What this task involves: All of the data must be retyped exactly, with nothing left out.

▬▬▬▬▬▬▬▬▬▬

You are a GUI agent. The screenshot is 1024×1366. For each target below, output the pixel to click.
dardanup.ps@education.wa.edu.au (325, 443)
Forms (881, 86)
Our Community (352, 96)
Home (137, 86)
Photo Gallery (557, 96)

▬▬▬▬▬▬▬▬▬▬

Solution below:
You are a GUI agent. The screenshot is 1024×1366. For each target below, output the pixel to click.
dardanup.ps@education.wa.edu.au (325, 443)
Forms (881, 86)
Our Community (352, 96)
Home (137, 86)
Photo Gallery (557, 96)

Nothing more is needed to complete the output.